President Donald Trump has ordered the U.S. military to step up in its fight against Islamic terror groups in Africa after various Al Qaeda offshoot groups have increased their militant actions in the massive continent, according to multiple reports.
Al-Shabab , which has primarily operated in Somalia and Kenya, has unleashed a relentless assault on cities in those countries that U.S. drone attacks have failed to prevent, the Associated Press reported. Somalia was named in Trump’s executive order on immigration that banned travel to the U.S. from seven Muslim-majority countries.
Adding a metaphorical insult to injury, three Islamic militant groups based in Mali have reportedly pledged allegiance to Al Qaeda this week, bolstering Al Qaeda’s growing grip on Africa.
While the U.S. government had not immediately addressed the reports of the Al Qaeda merger of sorts, experts in global conflict told the Associated Press that steps were already being taken to quell Al-Shabab’s activities in the East African nation of Somalia.
“The concern in Washington has been mounting for some time now,” Rashid Abdi, an analyst with the International Crisis Group, told the Associated Press. “The Trump administration is simply reiterating what has been policy, with slight variations. U.S. special forces are already on the ground. Drone attacks have been scaled up.”
The three groups in Mali that have reportedly joined forces with Al Qaeda were Ansar Dine, al-Mourabitoun and al-Qaeda in the Islamic Maghreb
Together, they released a video Thursday announcing their new collective name would be “Jama’at Nusrat al-Islam wal Muslimeen,” or “Support of Islam and Muslims.”
Al Qaeda leaders have been mocking Trump since the beginning of last month, when the U.S. military raided a compound in Yemen occupied by the militant group. The raid led to the first military death of Trump’s presidency, prompting Al Qaeda leaders to label the president as a “fool.”

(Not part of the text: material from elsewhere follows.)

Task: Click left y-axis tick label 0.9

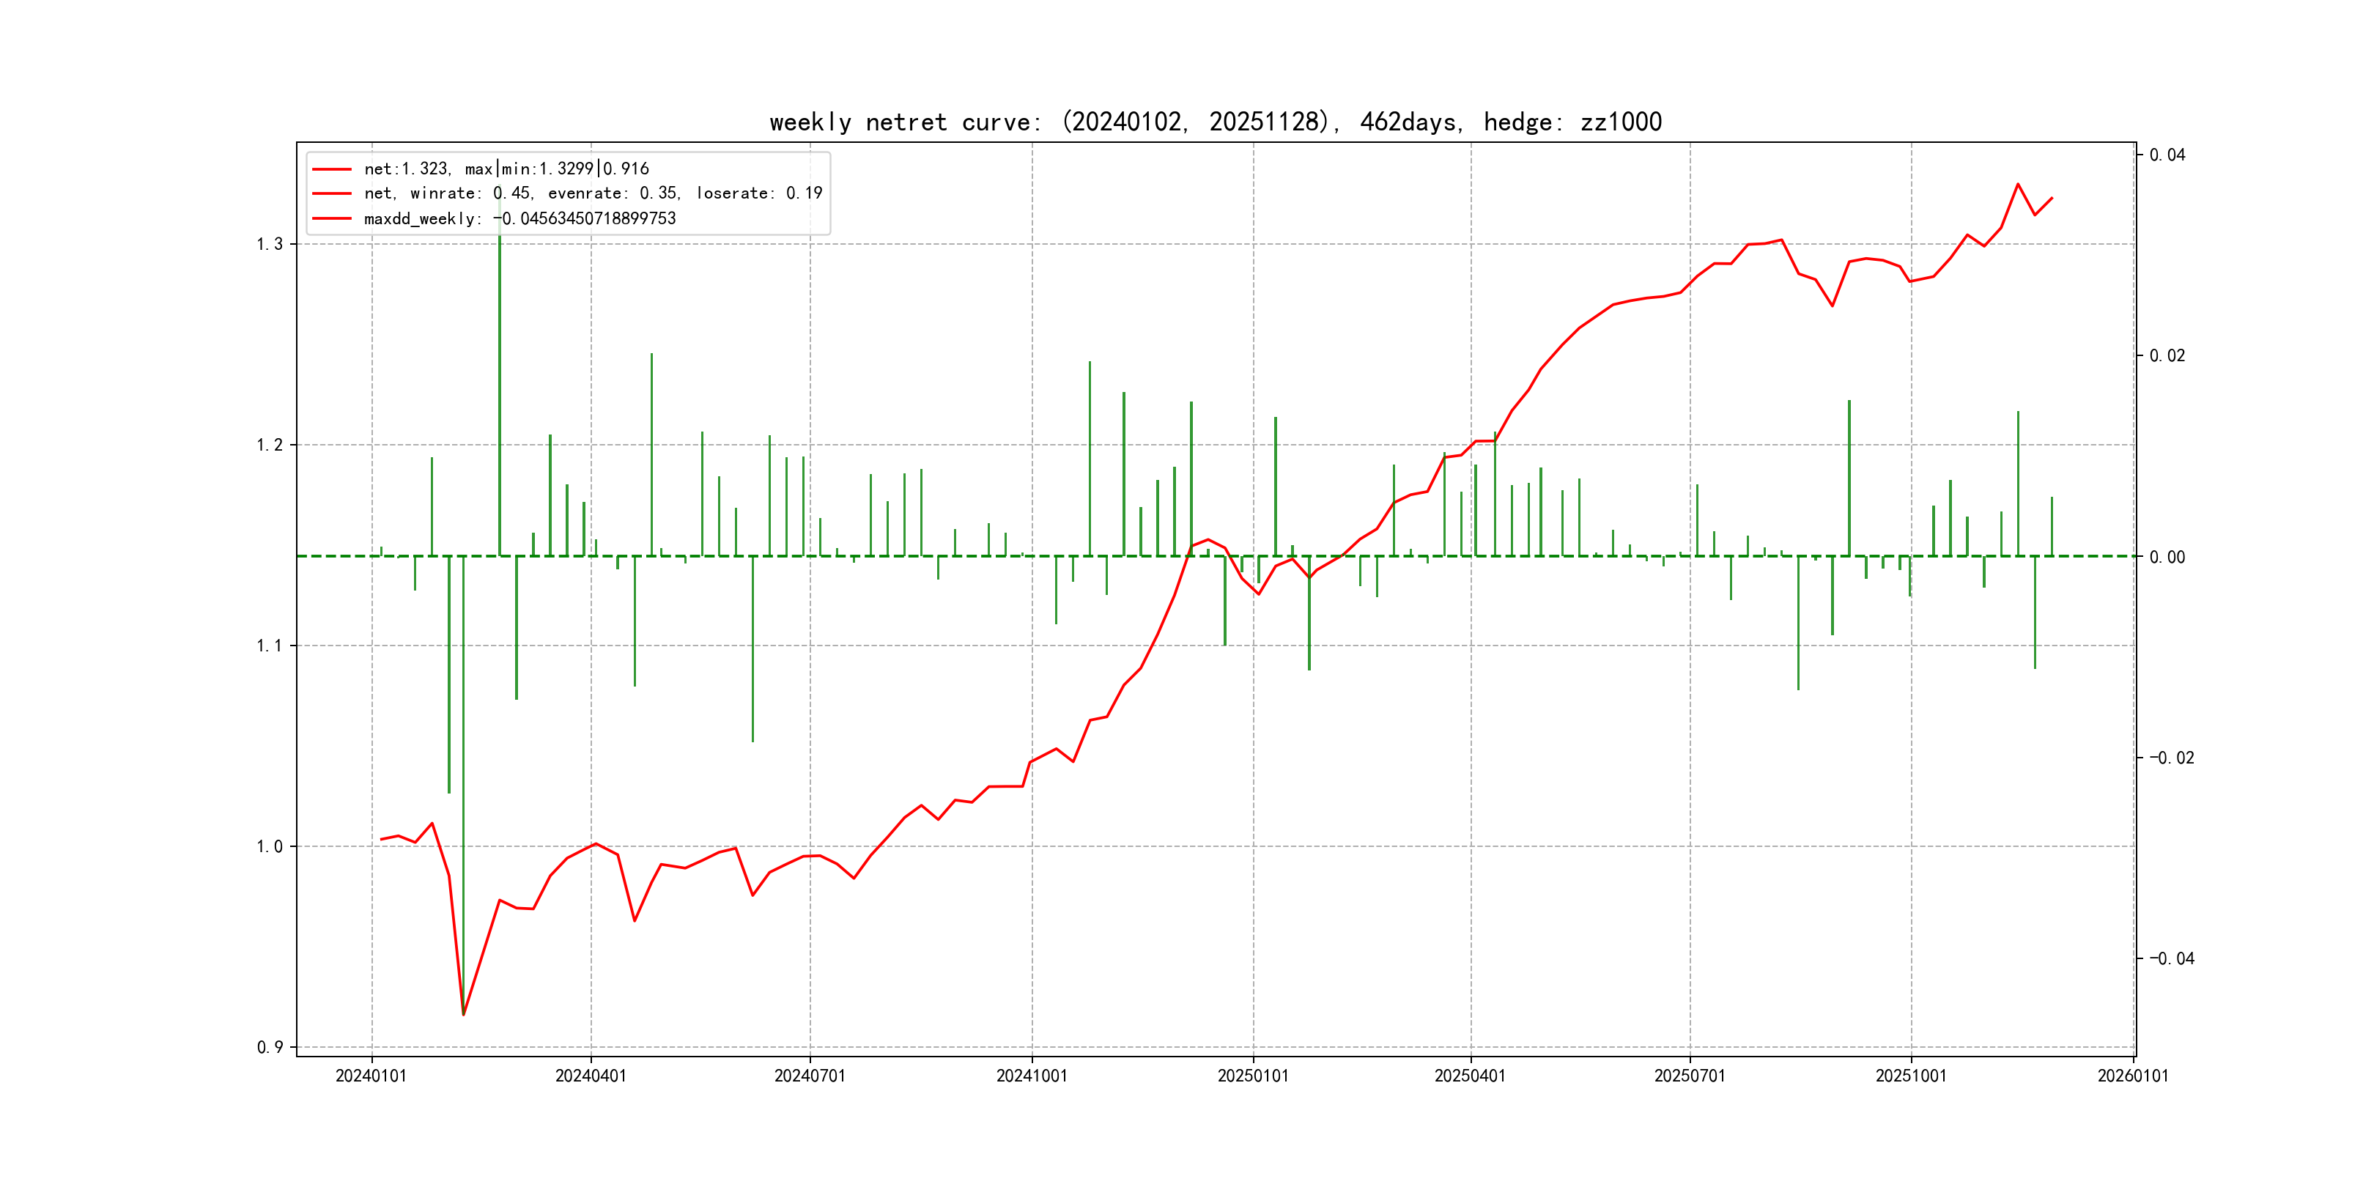Action: tap(269, 1047)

“The new fool of the White House received a painful slap across his face,” al Qaeda in the Arabian Peninsula leader Qassim al-Rim i said in a video about the military operation on Jan. 29.
Despite the news of Al-Shabab’s growing strength, nearly 60 of the group’s militants were killed by Kenyan military forces in Somalia on Wednesday, Reuters reported Friday.
“In the onslaught, 57 al-Shabaab militants were killed and unknown number injured,” Owuoth said, adding that five gun-mounted pickup trucks known as “technical” were destroyed.